KEKUATAN MEDIA SOSIAL LEBIH MASIF DARIPADA KEKUATAN UANG

5 min read

Oleh: PUTU SUASTA / Alumnus Fisipol UGM dan Universitas Cornell

PEMERINTAH melalui Menteri Komunikasi dan Informatika (Menkominfo) dan Menteri Koordinator Politik, Hukum dan Keamanan (Menkopolhukam) akhirnya terpaksa membekukan beberapa aplikasi media sosial (medsos) seperti facebook, WhatsApp, Instagram dan twitter sejak 22 Mei 2019. Pemblokiran medsos itu hanya bersifat sementara. Dasar alasan pemblokiran itu adakah peristiwa kerusuhan demo 22 Mei 2019 di depan gedung Bawaslu Jakarta sehubungan dengan akan diumumkannya hasil Pilpres 2019 oleh KPU (kenyataannya pengumuman hasil Pilpres 2019 itu diumumkan lebih awal sehari, yaitu pada dini hari tanggal 21 Mei 2019).

Pemerintah memblokir sejumlah aplikasi medsos dengan pertimbangan agar meminimalisasi penyebaran hoak dari peristiwa demo 21 Mei 2019 yang akhirnya berlangsung rusuh. ”Sementara untuk menghindari provokasi, kita melakukan pembatasan media tertentu untuk menjaga hal-hal negatif yang disebarkan masayarakat,” kata Menkopolhukam Jenderal Wiranto kepada media.
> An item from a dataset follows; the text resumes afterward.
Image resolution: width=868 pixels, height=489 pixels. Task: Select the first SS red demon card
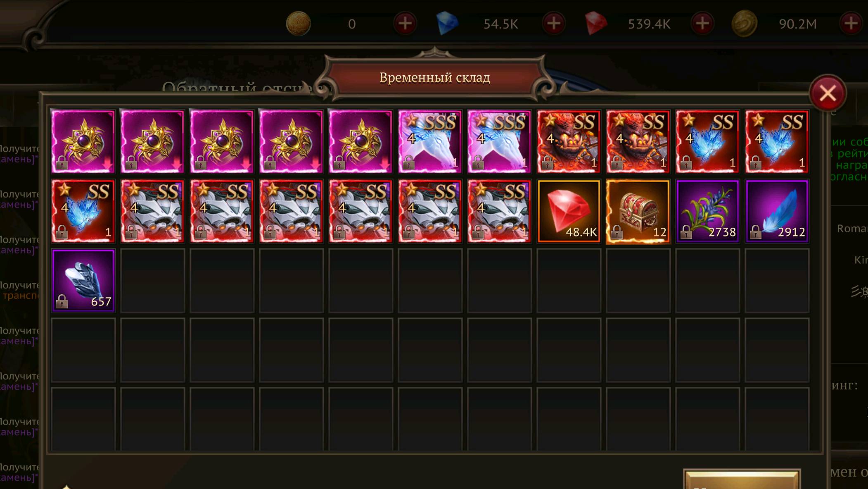(x=569, y=142)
“Pembatasan itu bersifat sementara dan bertahap,” ujar Menkominfo Rudiantara dalam keterangan persnya di kantor Kemenkopolhukam di Jakarta, Rabu, 22 Mei 2019. Menurut Rudiantara, foto-foto dan video-video yang beredar itu kemudian akan menjadi viral bukan di sosial media melainkan di fitur aplikasi WhatsApp. Secara psikologis, lanjut Rudiantara, gambar foto atau video yang provokatif, meski tanpa teks akan dapat memicu emosi mereka yang membaca.
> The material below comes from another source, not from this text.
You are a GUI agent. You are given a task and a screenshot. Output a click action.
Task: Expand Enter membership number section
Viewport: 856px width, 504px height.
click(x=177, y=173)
Sebelum rusuh 22 Mei 2019, di medsos memang begitu ramai mengumbar hoax, ujaran kebencian, pertentangan-pertentangan dua kubu Pilpres 2019. Saling ejek, saling hina, derasnya kabar bohong dan yang menjadi sangat heboh adalah pendengungan people power oleh salah satu kubu Pilres 2019. Pertentangan opini dan baku ejek/hina beberapa di antaranya bahkan sampai berlanjut menjadi baku kelahi ke dunia nyata. HaI-hal seperti itulah yang menjadi alasan utama pemerintah untuk memblokir sementara medsos selain yang paling urgen adalah kerusuhan 22 Mei itu.
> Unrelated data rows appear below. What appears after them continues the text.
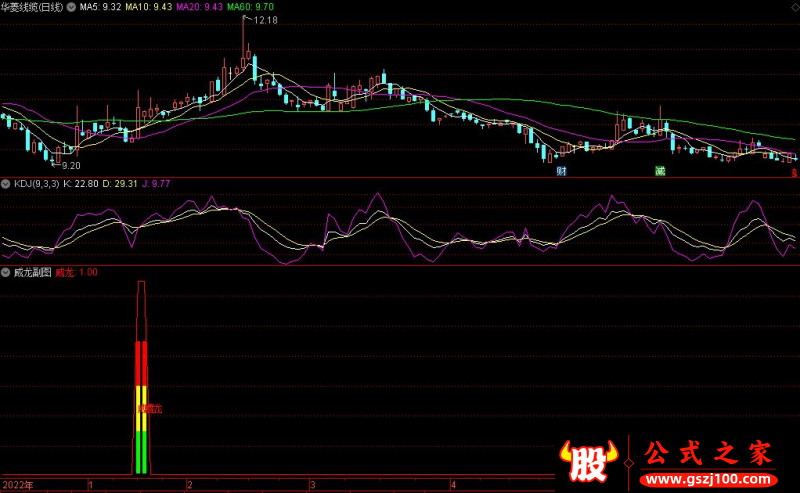Click the 2022年 label on time axis
This screenshot has width=800, height=493.
pyautogui.click(x=17, y=485)
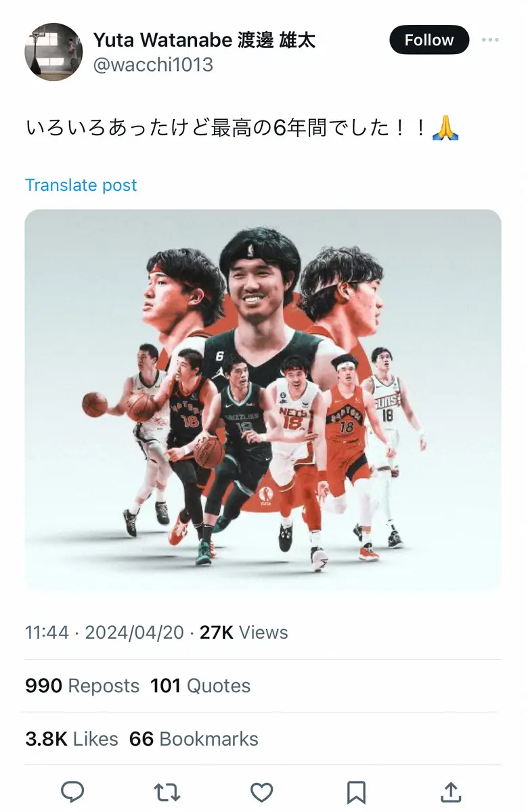Image resolution: width=526 pixels, height=812 pixels.
Task: Bookmark this post using the bookmark icon
Action: (x=356, y=791)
Sejak 10 tahun medsos begitu diperlukan banyak orang. Medsos kini bahkan ’merenggut’ lebih dari separuh kehidupan dunia nyata. Orang tak lagi bersurat-suratan untuk menyampaikan atau menanyakan kabar, orang tak perlu pergi ke kantor pos untuk mengirim foto, surat kabar kertas lambat laun diambil alih oleh dunia internet. Pendeknya, korespondensi hampir sepenuhnya diambil alih oleh medsos. Itu baru aspek korespondensi. Belum lagi urusan yang lain.

Medsos kini tak ubahnya sebagai suatu khalayak besar. Tata pergaulannya sebagian menyamai pergaulan dunia nyata. Perkenalan baru, permulaan bisnis, mempromosikan produk, adalah bagian yang kini lebih ampuh diraih lewat medsos. Bahkan ‘rapat’ atau penggalangan massa pun bisa dilakukan melalui medsos. Mengapa orang-orang begitu mudah keranjingan medsos? Menurut Varinder Taprial dan Priya Kanwar dalam bukunya Understanding Social Media, medsos menawarkan sejumlah kemudahan, di antaranya: aksesibilitas, di mana medsos begitu mudahnya diakses; interaktivitas di mana pengguna medsos begitu mudah saling berkomunikasi tanpa hambatan; penyimpanan pesan/percakapan yang permanen (jangka waktu lama); keterjangkauan yang tanpa batas; kecepatan dalam hitungan detik dalam membuka akses atau mencari informasi

Dengan sifat-sifat medsos serupa itu, segera kita mengerti mengapa hingga kini miliaran orang di dunia telah menjadi ‘warga’ medsos. Dan sebagian urusan hidup kita juga dijanjikan oleh medsos, dan bahkan lebih cepat, mudah, murah. Kemudahan-kemudahan yang dijanjikan medsos makin membuat ‘warganya’ makin tergantung pada media sosial ini. Menurut data yang dimiliki Pew Research, 6 dari 10 orang Amerika Serikat memperoleh berita dari media sosial.

MEDSOS kini adalah ‘sebuah dunia dengan massa besar’. Sifat inilah yang mulai disadari oleh orang-orang. Ia bisa diharapkan tapi sekaligus juga menjadi mimpi buruk bagi pemegang kebijakan tinggi di pemerintahan. Suatu keputusan yang keliru yang dilakukan suatu lembaga pemerintahan bisa lebih dulu ‘dihakimi’ di medsos dengan cara pembullyan. Kekuatan medsos kini hampir menyamai kekuatan suatu negara. Maka kita segera mengerti mengapa pemerintah terpaksa harus memblokir medsos dalam kaitannya dengan rusuh 22 Mei di Jakarta. Karena pemerintah tahu betapa besar dampak emosional yang dibangkitkan oleh kekuatan medsos menyikapi rusuh 21 Mei tersebut.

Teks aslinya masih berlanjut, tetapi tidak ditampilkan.